Market Psychology – Regret
By: Gaurav Taneja, Financial Trainer, Venteskraft May 19, 2020
One often faces actual harm, when trading in the stock market. If you bet a lot of money on a single trade, and it goes against you, you lose it. The actual loss of money is painful to loot at. It keeps hurting and you start regretting, why you made that trade. This is a human instinct to avoid paint at any cost. Not only is the loss of money painful but even the feeling of regret of taking the wrong trade. And this feeling of regret is so powerful that most of the times traders avoid putting a trade, for fear of having to face a loss or regret. It feels like the feeling of regret is more painful than the actual loss of money.
But is this regret good or bad? The fact is that neither it is good nor bad. It depends on how you take it. For example, if you take a trade solely with your intelligence, and if it goes wrong it will not be that painful because you know you might have made a mistake. But as soon as you combine your ego with the trade, you just can’t accept to lose. Feelings of regret are painful. If you keep earning the money consistently from stock market, it will grow exponentially. Same is with the regret, if you start taking it to your heart every time it comes, it will start increasing exponentially and there are chances you might even leave trading.
Usually the only straightforward solution to cope with regret is to avoid placing the trade. Until you place the trade, there are zero chances of being wrong, and if you are not wrong then none of it will be born. But neither will you learn to trade nor will you earn the profits, the main reason you started trading. So the most important way of coping with regret is to accept it as an emotion and accept that it will come to you as a trader. It is completely delusional to think that you can avoid the regret. You can remind yourself that regret is not that bad as you are overthinking and making it.

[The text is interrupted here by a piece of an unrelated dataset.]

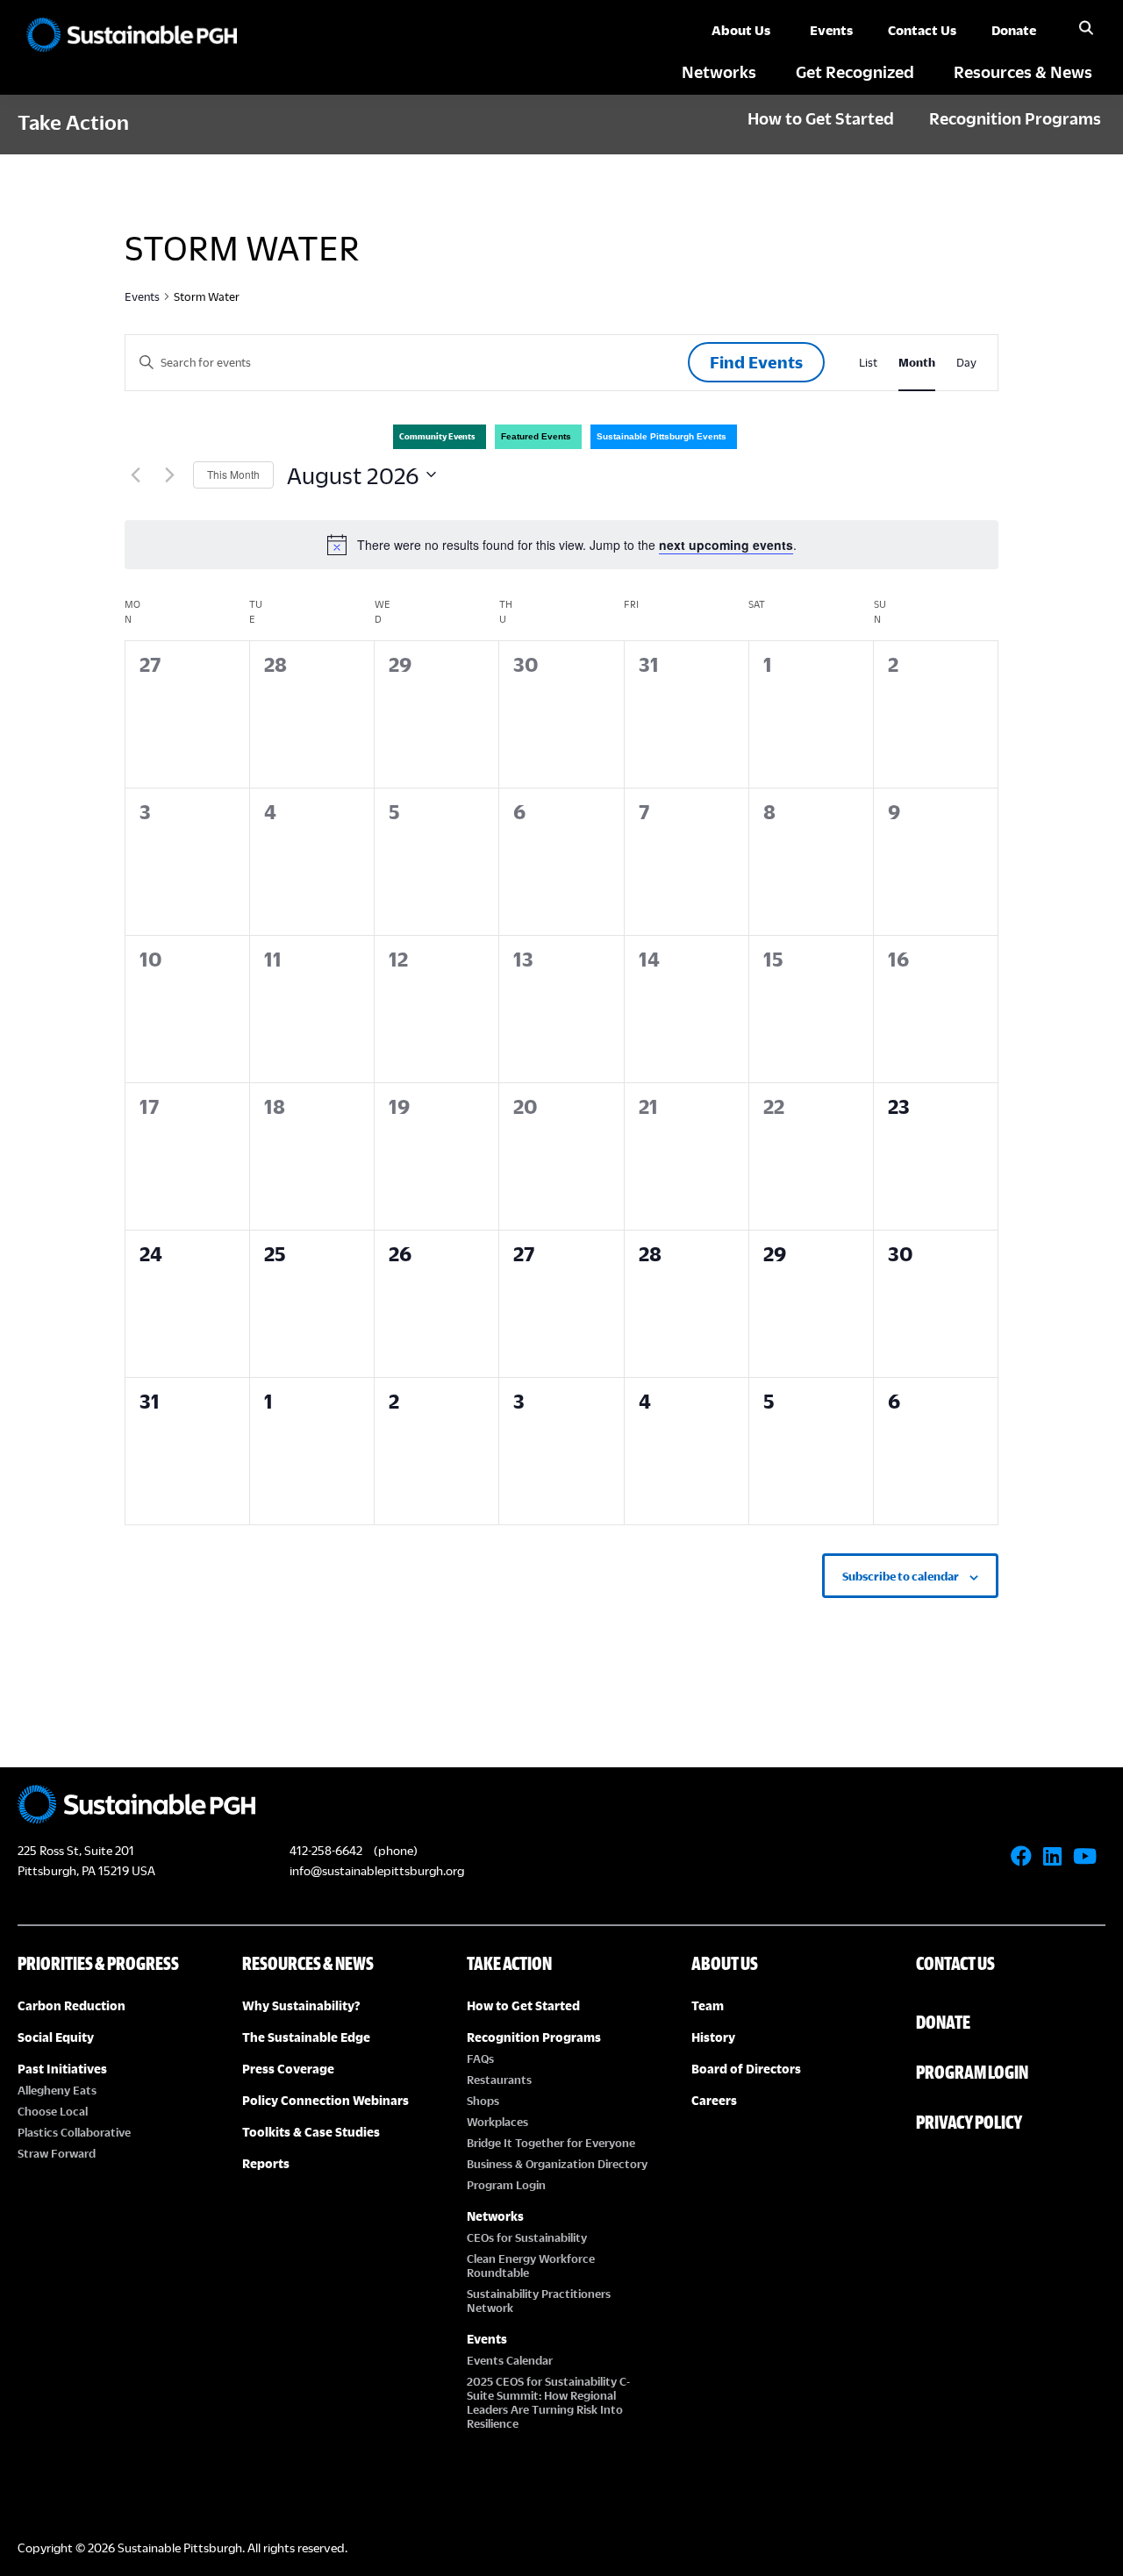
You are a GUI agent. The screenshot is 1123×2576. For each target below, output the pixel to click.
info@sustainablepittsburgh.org (377, 1870)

We as humans have a habit of overthinking and overstating the bad effects of the outcome. We tend to think that losing a trade would be awful, terrible and catastrophic. The truth is, if we control our risk on the trade, and plan it out carefully, the risk will be minimized and not catastrophic at all. Think in terms of probabilities, “This is just one of my many trades. The outcome of this single trade means nothing. The big picture is all that counts.” Do not let the tendency to avoid trade become a habit. Regret is a powerful emotion, it can be painful also. But it is not necessary to let the fear of regret influence you.